2016 / Desember / 10   14:00

Anak Korban Perisakan Berisiko Mengalami Obesitas Saat Dewasa

Anak yang mengalami perisakan di sekolah memiliki risiko obesitas hampir dua kali lebih tinggi pada usia 18 tahun dibanding anak-anak yang bebas perisakan.

Anak Korban Perisakan Berisiko Mengalami Obesitas Saat DewasaIlustrasi (Stock Photo)

Perisakan atau bullying, merupakan fenomena yang marak terjadi di kalangan anak-anak, terutama di lingkungan sekolah. Perisakan bukan hanya berdampak buruk pada kesehatan fisik dan mental anak pada saat itu, namun juga dapat mempengaruhi kondisi fisik anak ketika menginjak usia dewasa.

Penelitian terbaru dari King’s College di London mengklaim bahwa anak yang mengalami perisakan di sekolah memiliki risiko obesitas hampir dua kali lebih tinggi pada usia 18 tahun dibanding anak-anak yang bebas perisakan.

Dalam penelitian yang dipublikasikan dalam jurnal Psychosomatic Medicine itu, para peneliti menganalisis hasil wawancara dengan 2.000 orang dewasa yang telah bergabung di Environment Risk (E-Risk) Longitudinal Twin Study sejak mereka kecil, sekitar tahun 1960-an.

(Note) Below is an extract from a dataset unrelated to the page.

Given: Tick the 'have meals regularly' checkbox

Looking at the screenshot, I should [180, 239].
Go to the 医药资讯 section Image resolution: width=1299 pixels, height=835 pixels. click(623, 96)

Peneliti mengukur indeks massa tubuh (BMI) dan rasio pinggang-pinggul, indikator lemak perut, saat usia mereka 18 tahun.

“Anak-anak yang mengalami perisakan parah di sekolah, berpotensi mengalami obesitas 1,7 kali lebih tinggi saat menginjak usia dewasa dibanding teman-temannya yang tidak dirisak sama sekali,” tulis peneliti.

Meskipun para peneliti tidak bisa mengatakan secara pasti bahwa perisakan menyebabkan seseorang menjadi obesitas, namun jika kita mengabaikan penjelasan lain seperti faktor genetik, kemungkinan ini bisa saja terjadi.

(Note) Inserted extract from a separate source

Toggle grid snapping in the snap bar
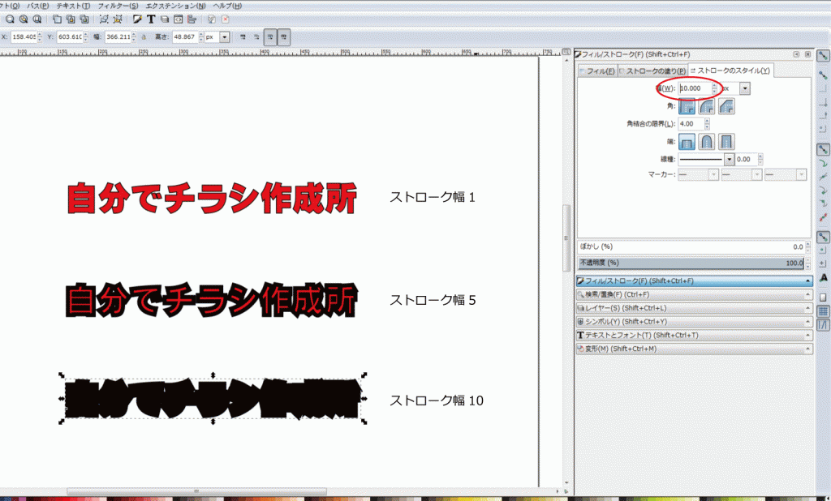This screenshot has height=501, width=831. [x=823, y=310]
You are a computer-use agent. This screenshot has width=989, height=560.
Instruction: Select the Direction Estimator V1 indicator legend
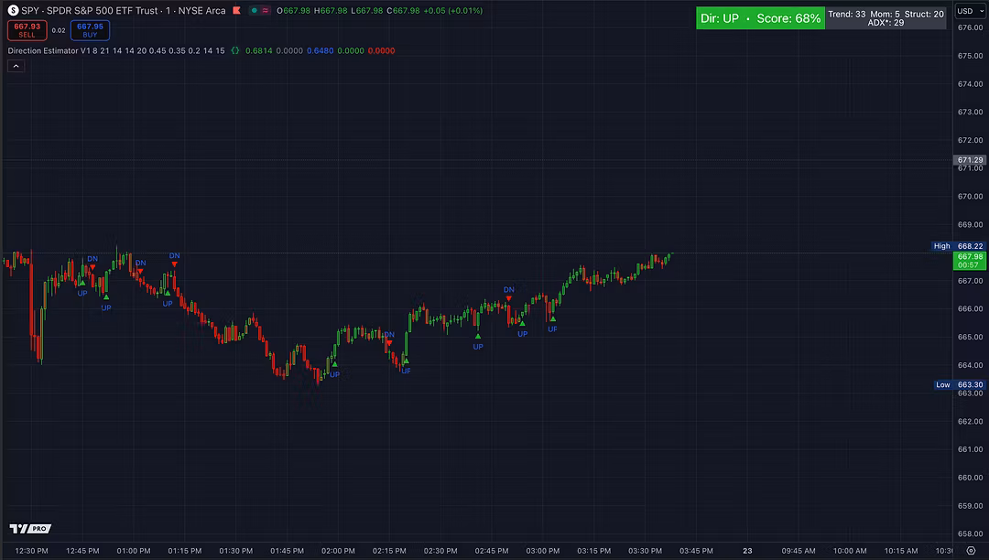point(115,51)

“Jika hubungan antara perisakan dan obesitas bersifat kausal, pencegahan perisakan dapat membantu kita mengurangi kecenderungan obesitas dalam populasi,” ujar peneliti Jessie Baldwin.

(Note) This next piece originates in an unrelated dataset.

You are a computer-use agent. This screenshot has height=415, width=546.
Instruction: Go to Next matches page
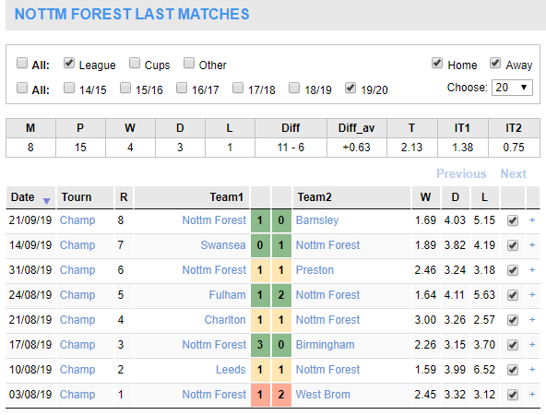[514, 173]
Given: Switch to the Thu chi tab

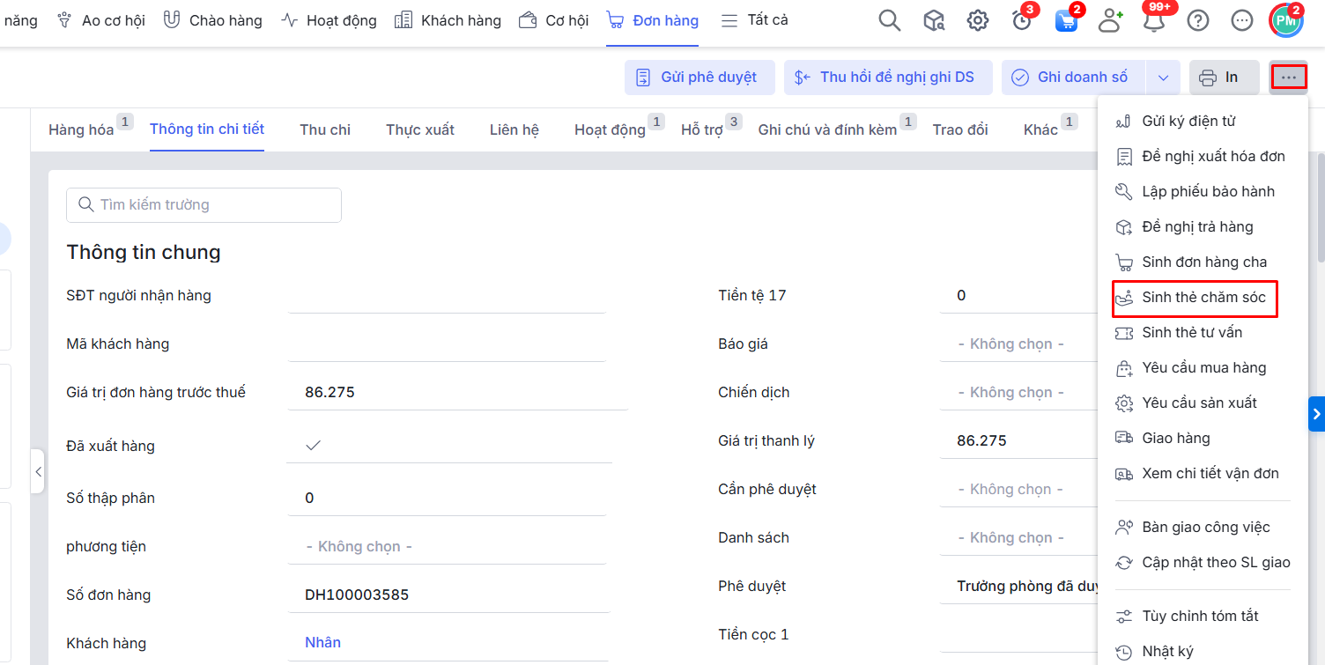Looking at the screenshot, I should tap(325, 129).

Ia mengatakan, selain mencegah perisakan, temuan ini menekankan pentingnya mendukung anak yang pernah mengalami perisakan untuk mencegah mereka mengalami obesitas.

“Dukungannya bisa berupa intervensi yang bertujuan untuk mendorong anak agar mengkonsumsi makanan sehat dan berolahraga.  Data kami menunjukkan intervensi semacam itu harus dimulai sejak dini,” pungkas Baldwin.